Why the undead $99 TouchPad might portend iPad’s doom

“Little did we know that HP would prove everyone wrong with the sudden discount of the Touchpad to $99 last weekend. Just like any other consumer device, cost is king,” Robert Thompson blogs for Freescale. “Sunday morning, the line was out the door at my local Best Buy and the stock ran out within an hour. If you still want to buy one, good luck.”

“What are people buying for $99? With the surprise announcement last week by HP to spin off the personal systems group (PSG) and cease all sales of the tablets and other WebOS-based devices, the fear is that the user will get a tablet that has few apps to download and is only good for doing simple activities such as playing games, searching the web, using email and accessing social media,” Thompson writes. “Coincidentally, Google’s research on tablet usage indicates those activities are how most people want to use their tablets. Is $99 a good buy for a tablet that isn’t perfect, but is a good product from both a hardware and software perspective? Yes, and I’ll be buying one if more become available.”

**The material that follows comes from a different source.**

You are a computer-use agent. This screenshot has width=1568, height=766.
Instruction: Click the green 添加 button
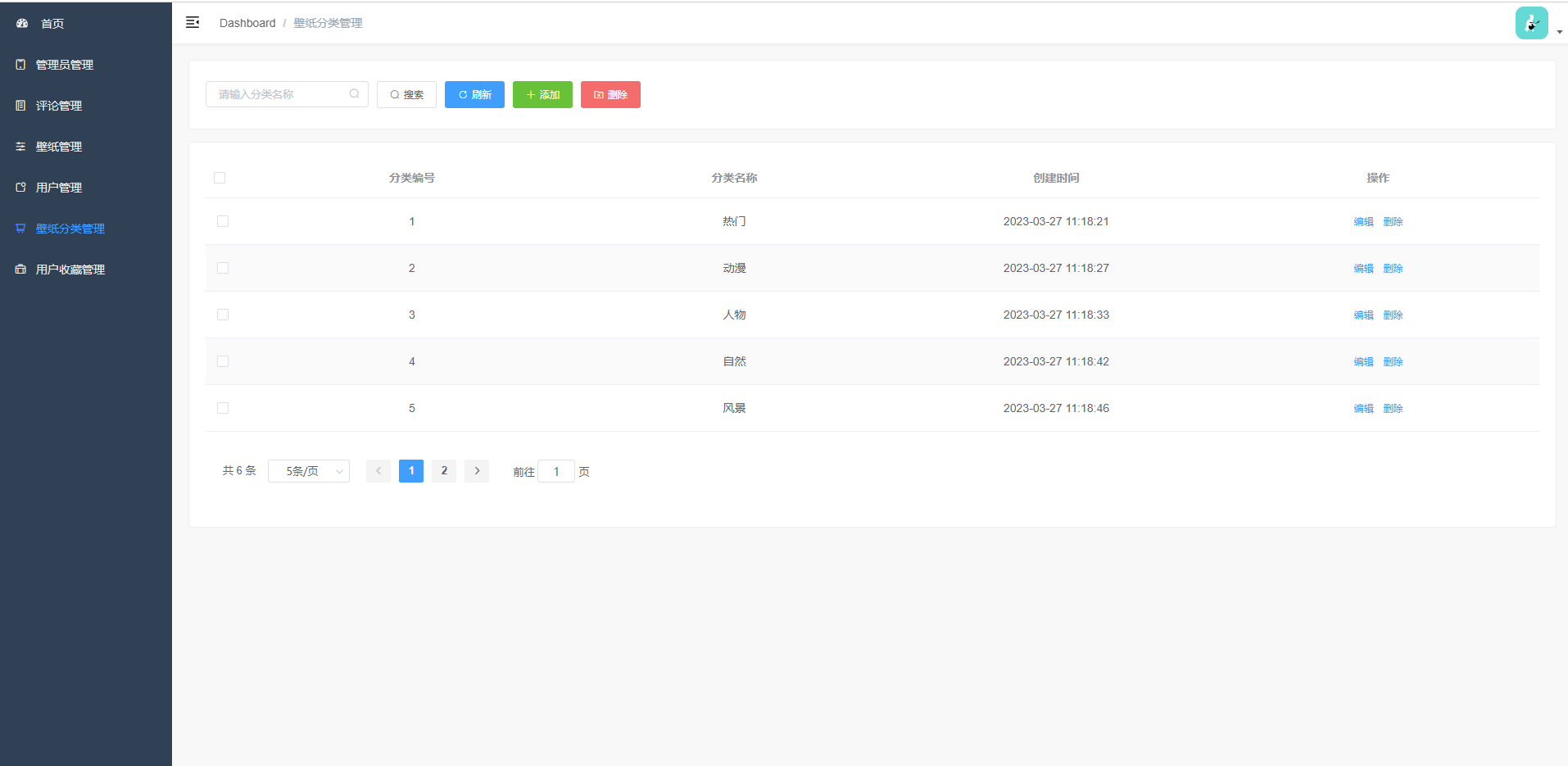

Thompson writes, “What will be the short- and long-term impact for the rest of the tablet market? In the short term, it’s good news for end consumers, but bad news for OEMs, including HP. Best Buy and other retailers now have some evidence that tablets can sell in volume and replace laptop sales at the right price. This could lead to more shelf space for in-store branded tablets below $200 and reduce gross margins for other OEMs that focus on tablets and competing laptops as prices have to be reduced. In the long run, this could actually be good for the tablet market and HP. The sudden installed base of WebOS users will make it more attractive for developers to port apps to WebOS and create an alternative revenue stream to iOS and Android.”

Read more in the full article here.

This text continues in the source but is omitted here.